Getta il grembiule in un sacco nero, si leva la felpa e i guanti, gettando anche quelli perchè vengano bruciati con il resto. Crolla su di una poltroncina, storta, stanca e svuotata di energie. Il dorso della mano posato sulla fronte, le dita di Jim che le passano tra le ciocche scaricano un birvido doloroso che la fa sbuffare.

- What?
- Bevi, ti passerà.
- Holy Mother of God what's this?
- Distillato dalle nostre manine.
- Trementina praticamente.
- Oh fuck you Cori, drink and shut up.
- And a Merry Christmas to you too.
*Tlin*



Sera - 25.12.26

- Ce la farà ma tienilo fermo per almeno un mese, non voglio ritrovarmi tra due giorni di nuovo immersa nel suo sangue. Lo lascio crepare quant'è vero Dio.
- Yeah, right. Dove vai?
- In chiesa, e dovresti andarci anche tu. Accendi un cero, confessati e ringrazia l'altissimo che ha salvato la vita a tuo fratello.

Le dita di Jim l'afferrano per il collo, tirandola vicina. Chiude gli occhi, il bacio ruvido di barba contro la tempia ha il sapore familiare dell'alcol e del tabacco, il calore di una casa sfasciata e ormai solo l'ombra di un ricordo saldo nella memoria. 

- Thank God we have you.
- Right... get some sleep, I'll pray for your ass.

Sulla scala antincendio osserva quello che era il palazzo dove vivevano i suoi cugini, cumuli di macerie lasciati indietro dalla guerra. Ha perso due terzi della propria famiglia lì sotto, e ancora sente l'eco di risate, i ricordi che inseguono come fantasmi. Lo sguardo verde si spinge verso il porto, più in là dei cumuli. Un suono in strada, una figura incappucciata e l'ansia che batte tra le tempie, l'ennesimo problema che si affaccia, per un attimo. Sembra cercarla, e lei non respira, chiude gli occhi e trattiene il fiato pregando Dio che se lo porti via e, per una volta tanto, sembra essere accontentata... sembra. Volta l'angolo, sparisce.
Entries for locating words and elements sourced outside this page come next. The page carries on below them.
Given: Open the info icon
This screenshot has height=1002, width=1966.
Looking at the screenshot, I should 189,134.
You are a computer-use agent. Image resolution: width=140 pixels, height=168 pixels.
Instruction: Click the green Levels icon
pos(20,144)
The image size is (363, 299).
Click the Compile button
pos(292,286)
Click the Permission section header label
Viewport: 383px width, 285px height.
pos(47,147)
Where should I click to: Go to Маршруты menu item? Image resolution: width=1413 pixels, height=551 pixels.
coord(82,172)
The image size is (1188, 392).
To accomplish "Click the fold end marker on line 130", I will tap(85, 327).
Torna a fumare e bere, rilassandosi nel crogiolarsi tra ricordi vecchi e polverosi, adatti all'ambiente in cui continua a trascinarsi, notte dopo notte, giorno dopo giorno, barcamenandosi tra il lussureggiante brillio asettico della Thorne e il rattoppare alla benemeglio gente che quel candore non lo vuole nemmeno sentir nominare, rubando ore di sonno e succhiando la vita, attimo dopo attimo. 
Il suono di uno schianto sul tetto sulla sua testa, gli occhi chiari che scattano, la pistola che esce e i passi che si fanno scanditi al ritmo assordante del cuore... there's no peace for the wicked.